Donald Trump and his model girlfriend Melania Knauss looked lost wading through scenesters with snow cones (the hip dessert). "That guy is so scary," murmured a guest as the couple pushed by. The Donald scanned the room for friendly faces for what seemed like 15 minutes . . . to no avail. At last, the giggling blond Hilton sisters, Nicky and Paris, approached to exchange air kisses. (The socially ubiquitous Hilton Hotel heiresses were the subject of a humorous article in September's Vanity Fair, which proved yet again that money doesn't equal taste.)

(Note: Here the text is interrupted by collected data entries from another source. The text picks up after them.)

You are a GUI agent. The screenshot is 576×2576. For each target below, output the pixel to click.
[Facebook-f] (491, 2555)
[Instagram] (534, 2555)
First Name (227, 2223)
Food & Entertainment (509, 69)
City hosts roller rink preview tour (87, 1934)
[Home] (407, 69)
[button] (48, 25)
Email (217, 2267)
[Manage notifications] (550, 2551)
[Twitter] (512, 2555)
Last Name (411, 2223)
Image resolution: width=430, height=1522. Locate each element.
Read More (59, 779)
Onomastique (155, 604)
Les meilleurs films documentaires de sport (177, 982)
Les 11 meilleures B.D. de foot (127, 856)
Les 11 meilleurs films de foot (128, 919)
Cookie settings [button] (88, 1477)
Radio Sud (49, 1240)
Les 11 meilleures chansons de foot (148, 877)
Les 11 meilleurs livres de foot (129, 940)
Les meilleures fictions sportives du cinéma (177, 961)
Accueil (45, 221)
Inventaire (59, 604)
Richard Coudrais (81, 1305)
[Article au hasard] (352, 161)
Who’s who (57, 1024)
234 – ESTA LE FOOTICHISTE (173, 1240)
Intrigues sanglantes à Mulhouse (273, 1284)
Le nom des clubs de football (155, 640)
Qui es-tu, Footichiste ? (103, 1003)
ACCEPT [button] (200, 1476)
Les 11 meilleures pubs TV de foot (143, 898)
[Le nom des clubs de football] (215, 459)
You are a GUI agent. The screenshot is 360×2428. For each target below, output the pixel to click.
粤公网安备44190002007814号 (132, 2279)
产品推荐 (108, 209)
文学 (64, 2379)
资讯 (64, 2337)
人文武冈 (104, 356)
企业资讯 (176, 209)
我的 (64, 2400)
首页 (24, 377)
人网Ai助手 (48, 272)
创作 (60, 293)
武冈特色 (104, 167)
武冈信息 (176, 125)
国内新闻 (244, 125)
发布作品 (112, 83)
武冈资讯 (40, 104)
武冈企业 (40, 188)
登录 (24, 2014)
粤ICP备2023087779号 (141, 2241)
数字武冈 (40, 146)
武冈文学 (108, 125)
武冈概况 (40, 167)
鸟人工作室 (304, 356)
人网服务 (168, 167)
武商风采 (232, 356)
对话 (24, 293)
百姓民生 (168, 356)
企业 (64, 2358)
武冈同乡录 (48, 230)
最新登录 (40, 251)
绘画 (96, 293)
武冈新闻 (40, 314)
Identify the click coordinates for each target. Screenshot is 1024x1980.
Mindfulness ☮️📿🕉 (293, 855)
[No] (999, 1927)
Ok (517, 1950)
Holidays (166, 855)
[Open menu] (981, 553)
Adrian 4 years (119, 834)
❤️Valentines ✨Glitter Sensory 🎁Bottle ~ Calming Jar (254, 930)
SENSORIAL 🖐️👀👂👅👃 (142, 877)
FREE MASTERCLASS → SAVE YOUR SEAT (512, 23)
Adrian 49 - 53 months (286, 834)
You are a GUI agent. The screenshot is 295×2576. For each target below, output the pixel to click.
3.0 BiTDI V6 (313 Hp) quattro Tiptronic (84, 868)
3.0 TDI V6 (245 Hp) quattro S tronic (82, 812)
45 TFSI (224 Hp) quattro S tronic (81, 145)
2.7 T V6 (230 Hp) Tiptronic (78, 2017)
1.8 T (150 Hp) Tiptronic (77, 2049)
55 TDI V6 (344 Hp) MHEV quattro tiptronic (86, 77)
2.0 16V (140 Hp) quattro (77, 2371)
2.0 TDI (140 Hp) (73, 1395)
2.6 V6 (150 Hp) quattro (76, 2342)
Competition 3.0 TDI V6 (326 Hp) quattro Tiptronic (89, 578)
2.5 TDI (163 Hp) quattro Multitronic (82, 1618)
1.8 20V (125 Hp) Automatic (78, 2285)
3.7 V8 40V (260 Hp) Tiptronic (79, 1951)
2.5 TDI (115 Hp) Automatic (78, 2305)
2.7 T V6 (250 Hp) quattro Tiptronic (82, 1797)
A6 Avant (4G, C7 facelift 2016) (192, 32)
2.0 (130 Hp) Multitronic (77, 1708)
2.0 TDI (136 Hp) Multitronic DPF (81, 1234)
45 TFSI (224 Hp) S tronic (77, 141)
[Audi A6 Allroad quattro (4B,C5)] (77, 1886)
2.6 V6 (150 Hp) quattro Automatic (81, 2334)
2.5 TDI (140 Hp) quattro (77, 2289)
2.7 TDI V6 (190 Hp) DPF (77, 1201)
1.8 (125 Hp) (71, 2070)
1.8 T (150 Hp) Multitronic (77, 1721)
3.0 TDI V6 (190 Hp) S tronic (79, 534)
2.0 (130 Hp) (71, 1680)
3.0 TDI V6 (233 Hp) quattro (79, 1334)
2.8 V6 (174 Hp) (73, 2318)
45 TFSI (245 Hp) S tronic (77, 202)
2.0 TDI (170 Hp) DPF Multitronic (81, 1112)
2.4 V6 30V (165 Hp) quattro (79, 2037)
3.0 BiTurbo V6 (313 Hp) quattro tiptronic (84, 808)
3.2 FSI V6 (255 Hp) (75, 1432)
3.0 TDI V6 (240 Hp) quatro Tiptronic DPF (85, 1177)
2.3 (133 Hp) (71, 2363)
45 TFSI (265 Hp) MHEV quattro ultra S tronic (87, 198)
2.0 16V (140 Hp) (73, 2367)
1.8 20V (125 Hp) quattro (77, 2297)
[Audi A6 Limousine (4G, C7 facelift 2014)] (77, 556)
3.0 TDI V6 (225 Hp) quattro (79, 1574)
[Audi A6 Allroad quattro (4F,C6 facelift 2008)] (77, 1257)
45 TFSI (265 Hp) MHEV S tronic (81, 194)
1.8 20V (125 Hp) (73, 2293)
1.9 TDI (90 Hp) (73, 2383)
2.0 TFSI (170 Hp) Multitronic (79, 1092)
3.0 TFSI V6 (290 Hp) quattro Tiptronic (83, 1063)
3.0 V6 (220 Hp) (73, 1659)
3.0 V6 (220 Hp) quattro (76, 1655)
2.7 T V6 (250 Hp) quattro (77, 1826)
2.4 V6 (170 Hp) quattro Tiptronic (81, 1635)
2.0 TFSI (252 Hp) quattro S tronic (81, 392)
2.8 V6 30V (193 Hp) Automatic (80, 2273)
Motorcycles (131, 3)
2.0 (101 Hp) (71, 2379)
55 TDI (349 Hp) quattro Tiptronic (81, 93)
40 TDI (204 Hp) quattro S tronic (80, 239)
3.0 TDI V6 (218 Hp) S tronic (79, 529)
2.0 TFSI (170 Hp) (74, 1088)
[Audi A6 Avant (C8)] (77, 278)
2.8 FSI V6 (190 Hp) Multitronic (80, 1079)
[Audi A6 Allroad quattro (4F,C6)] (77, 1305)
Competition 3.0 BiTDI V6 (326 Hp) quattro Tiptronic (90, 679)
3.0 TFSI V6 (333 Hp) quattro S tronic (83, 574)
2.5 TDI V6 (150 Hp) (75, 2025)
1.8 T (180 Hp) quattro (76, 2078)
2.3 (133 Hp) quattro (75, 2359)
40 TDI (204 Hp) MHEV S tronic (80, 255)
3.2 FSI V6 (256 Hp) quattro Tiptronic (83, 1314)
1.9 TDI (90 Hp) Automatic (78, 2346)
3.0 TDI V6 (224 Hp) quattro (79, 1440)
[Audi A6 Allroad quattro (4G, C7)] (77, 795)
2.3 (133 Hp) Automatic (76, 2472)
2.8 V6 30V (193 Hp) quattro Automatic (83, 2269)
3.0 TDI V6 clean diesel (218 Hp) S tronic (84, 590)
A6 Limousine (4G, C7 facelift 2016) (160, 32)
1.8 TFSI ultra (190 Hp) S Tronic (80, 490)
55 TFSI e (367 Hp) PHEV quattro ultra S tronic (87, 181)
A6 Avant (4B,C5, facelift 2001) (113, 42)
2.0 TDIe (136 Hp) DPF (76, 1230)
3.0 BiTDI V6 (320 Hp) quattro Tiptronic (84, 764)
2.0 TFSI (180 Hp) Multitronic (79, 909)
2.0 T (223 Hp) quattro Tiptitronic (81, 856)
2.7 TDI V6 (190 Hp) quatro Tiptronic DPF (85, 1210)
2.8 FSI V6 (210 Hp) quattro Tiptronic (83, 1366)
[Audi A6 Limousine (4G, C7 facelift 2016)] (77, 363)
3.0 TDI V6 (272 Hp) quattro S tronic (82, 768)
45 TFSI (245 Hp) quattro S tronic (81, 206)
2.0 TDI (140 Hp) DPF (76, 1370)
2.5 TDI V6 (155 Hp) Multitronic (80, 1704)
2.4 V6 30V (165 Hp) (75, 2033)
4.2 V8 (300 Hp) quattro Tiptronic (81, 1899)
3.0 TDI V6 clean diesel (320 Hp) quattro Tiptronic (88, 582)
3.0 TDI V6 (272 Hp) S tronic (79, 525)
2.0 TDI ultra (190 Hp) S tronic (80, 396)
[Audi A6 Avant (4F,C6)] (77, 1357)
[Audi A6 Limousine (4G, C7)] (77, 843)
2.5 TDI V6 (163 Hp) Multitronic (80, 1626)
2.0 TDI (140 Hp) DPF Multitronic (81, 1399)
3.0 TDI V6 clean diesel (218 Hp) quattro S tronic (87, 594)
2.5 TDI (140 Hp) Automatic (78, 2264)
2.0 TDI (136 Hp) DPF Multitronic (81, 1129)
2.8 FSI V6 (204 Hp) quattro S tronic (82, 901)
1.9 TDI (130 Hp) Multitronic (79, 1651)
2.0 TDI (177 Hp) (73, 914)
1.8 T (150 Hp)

The young beauts (Paris, 19, is a singer in L.A., and Nicky, 16, lives in New York) cruised the club with actor Eddie Furlong in tow.

The accessory of choice for the evening wasn't a Fendi or a Louis Vuitton; it was a stuffed Dalmatian. The toys were a party favor at a Disney fashion show promo earlier in the evening for the upcoming film "102 Dalmatians." One guest remarked he had decided against leaving his Dalmatian at the coat check, for fear there would be a mix-up and he'd leave with a different dog: "We've already bonded."